***** DATA SUPPLIED
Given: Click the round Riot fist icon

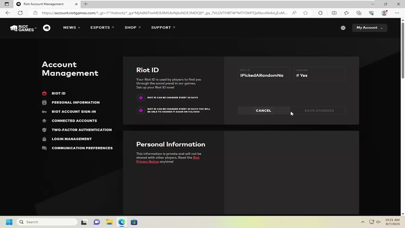Looking at the screenshot, I should [47, 28].
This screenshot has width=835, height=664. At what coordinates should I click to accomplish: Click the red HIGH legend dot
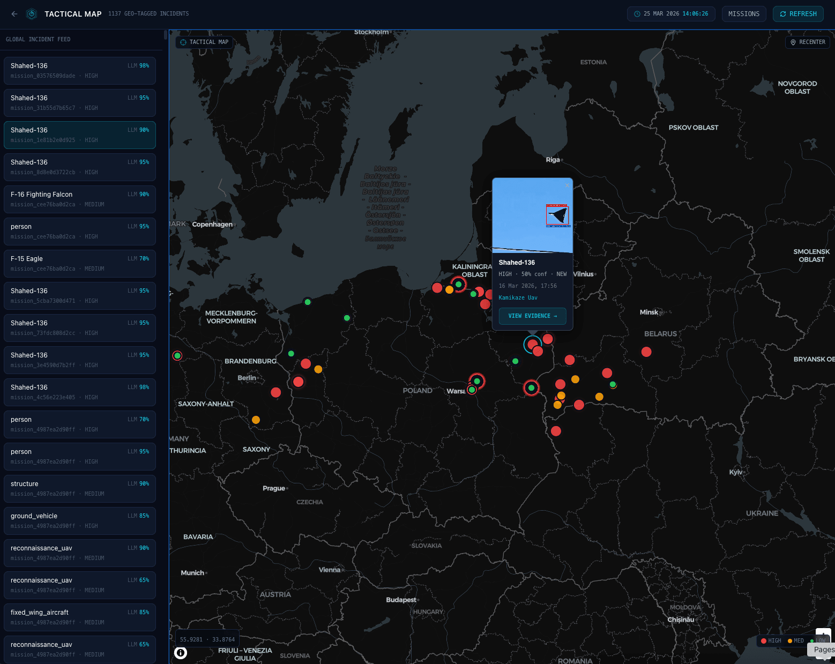coord(764,641)
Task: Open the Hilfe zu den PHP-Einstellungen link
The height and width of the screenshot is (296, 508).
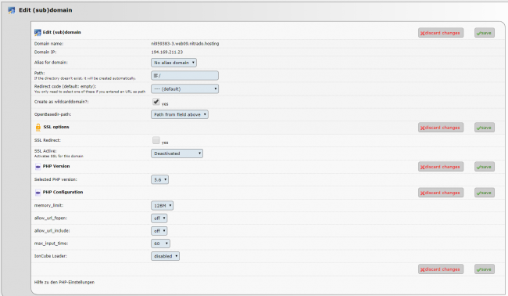Action: [x=64, y=282]
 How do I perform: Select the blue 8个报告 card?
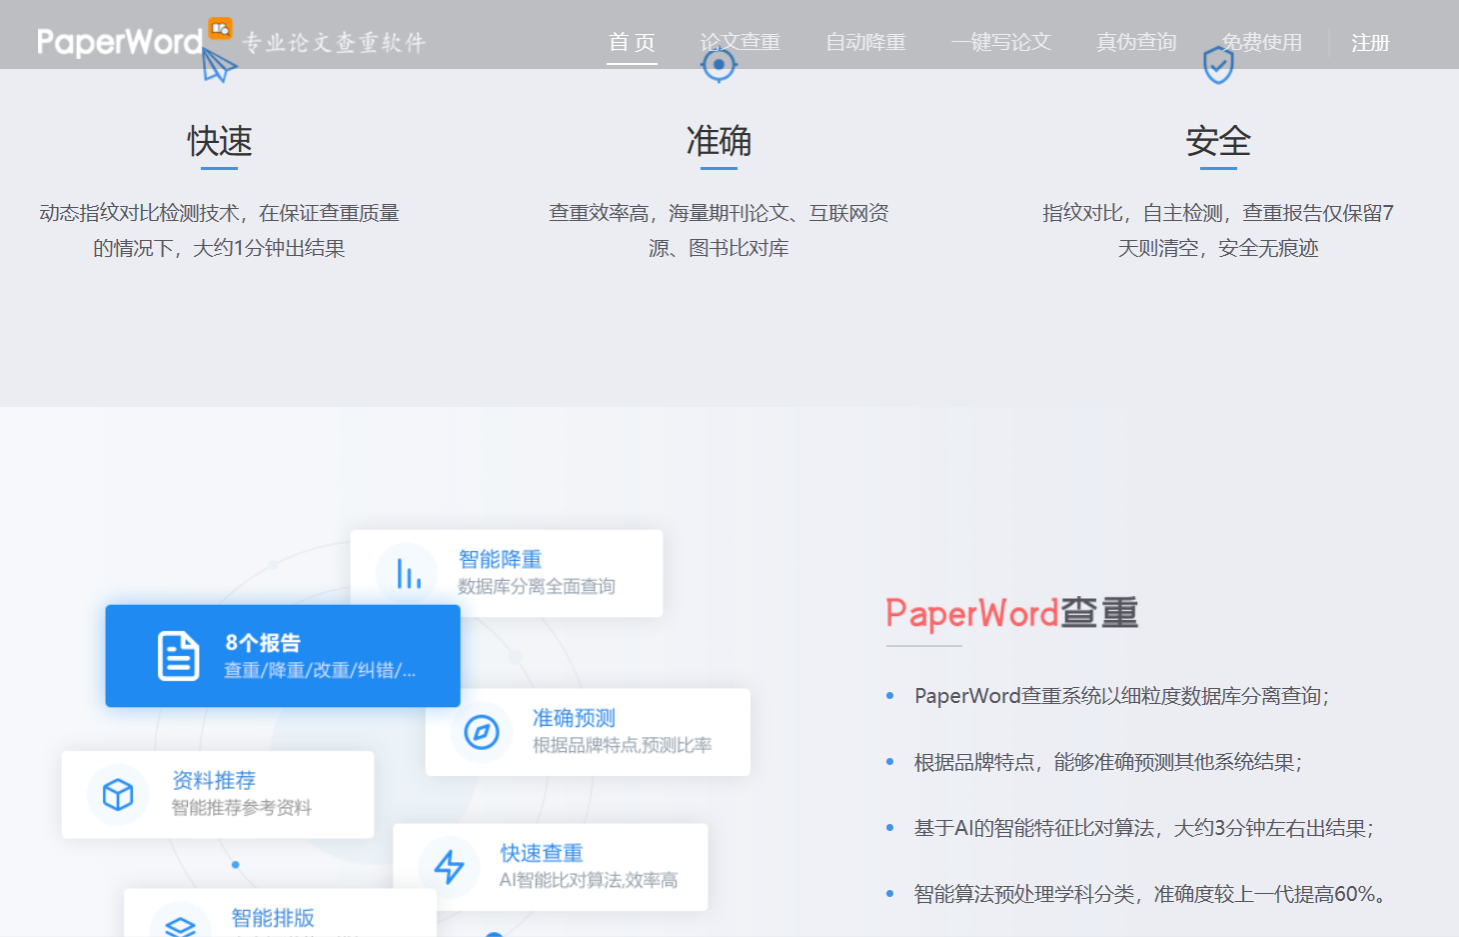[x=283, y=656]
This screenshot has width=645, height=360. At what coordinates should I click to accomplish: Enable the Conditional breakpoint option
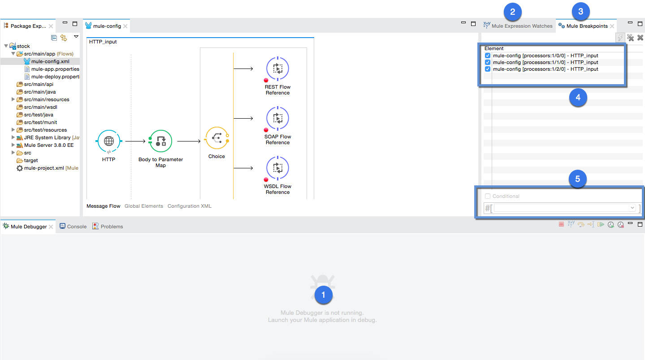(487, 196)
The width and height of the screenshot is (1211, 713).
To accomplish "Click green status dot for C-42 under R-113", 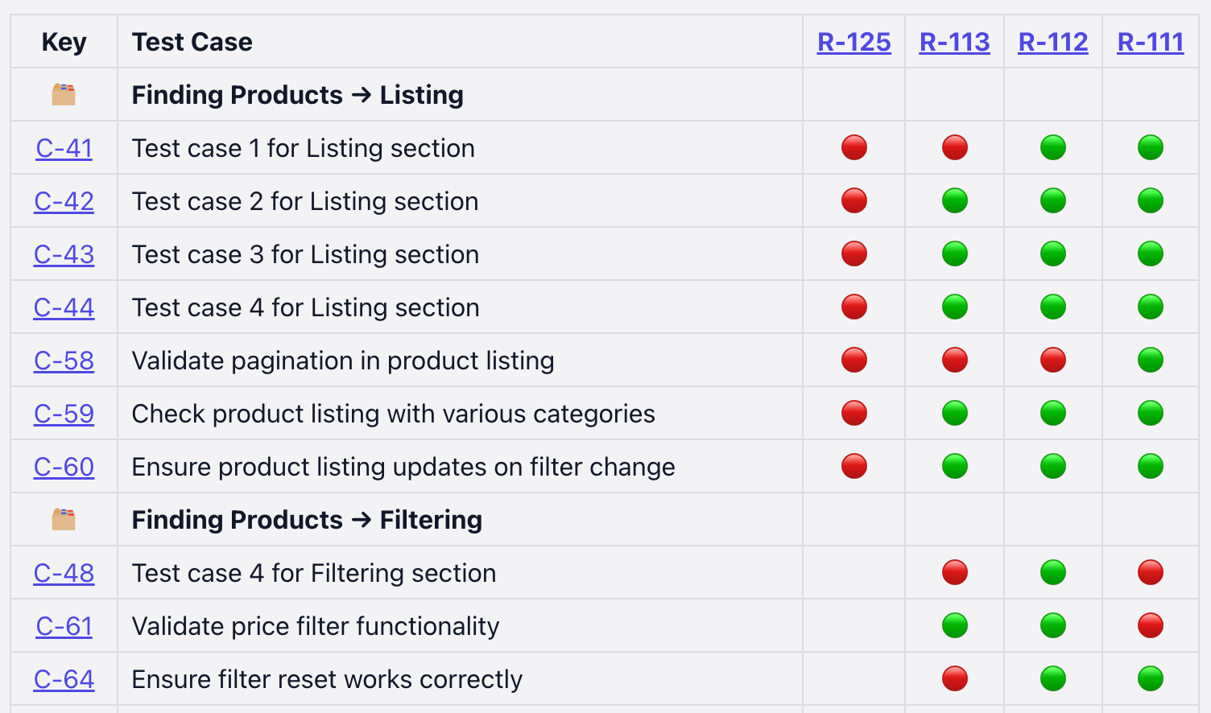I will click(x=955, y=201).
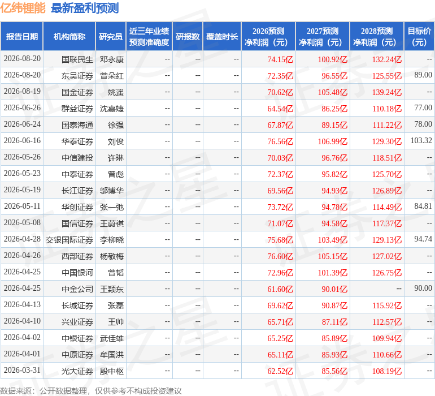Screen dimensions: 435x396
Task: Click the 最新盈利预测 heading
Action: point(85,8)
**********
- _WHAT IS EXPECTED_:
Exact copy, no pictures. Write out the lines in the entries above, starting with the line with "How do I perform: Select the blue 8个报告 card?" and going on through the line with "The width and", keeping both.

- _RESPONSE BELOW_:
 How do I perform: Select the blue 8个报告 card?
[x=283, y=656]
This screenshot has width=645, height=360. At what coordinates should I click to accomplish: Enable the Conditional breakpoint option
(487, 196)
The width and height of the screenshot is (1211, 713).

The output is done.